* WRITTEN REQUEST
Can you copy every one of the entries below word for word, leaving out the pictures?

═══

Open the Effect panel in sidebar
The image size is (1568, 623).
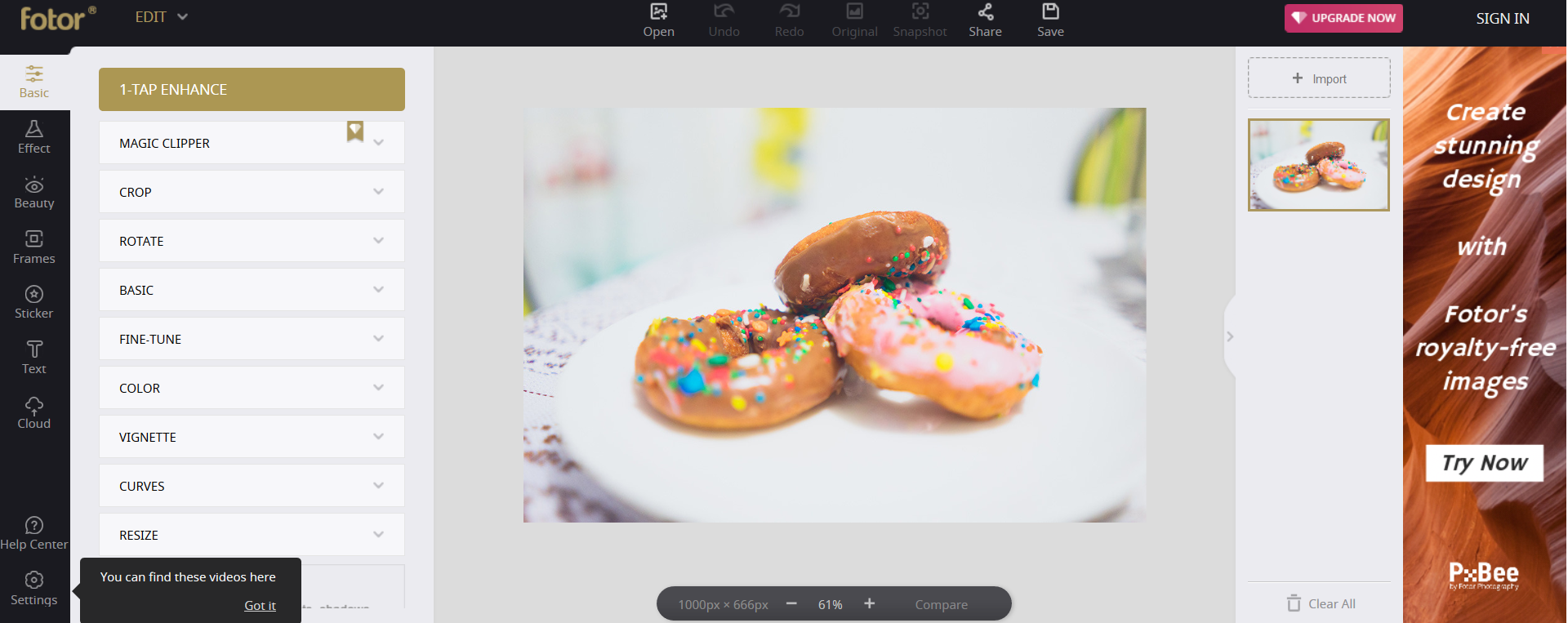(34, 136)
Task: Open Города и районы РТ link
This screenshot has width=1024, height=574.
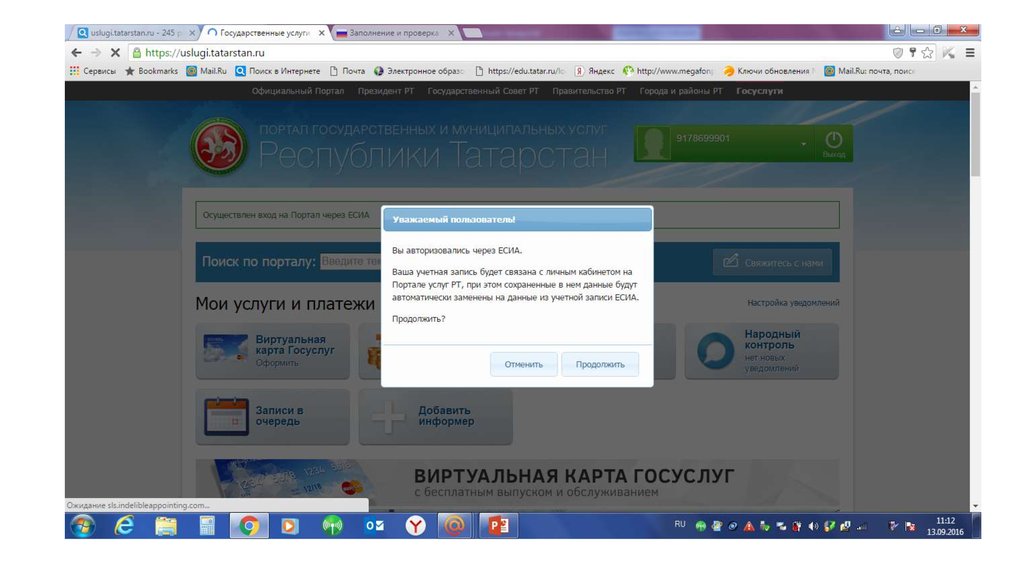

═══

* EXERCISE OUTPUT
Open the Effect panel in sidebar
The image size is (1568, 623).
(34, 136)
Task: Open Города и районы РТ link
This screenshot has width=1024, height=574.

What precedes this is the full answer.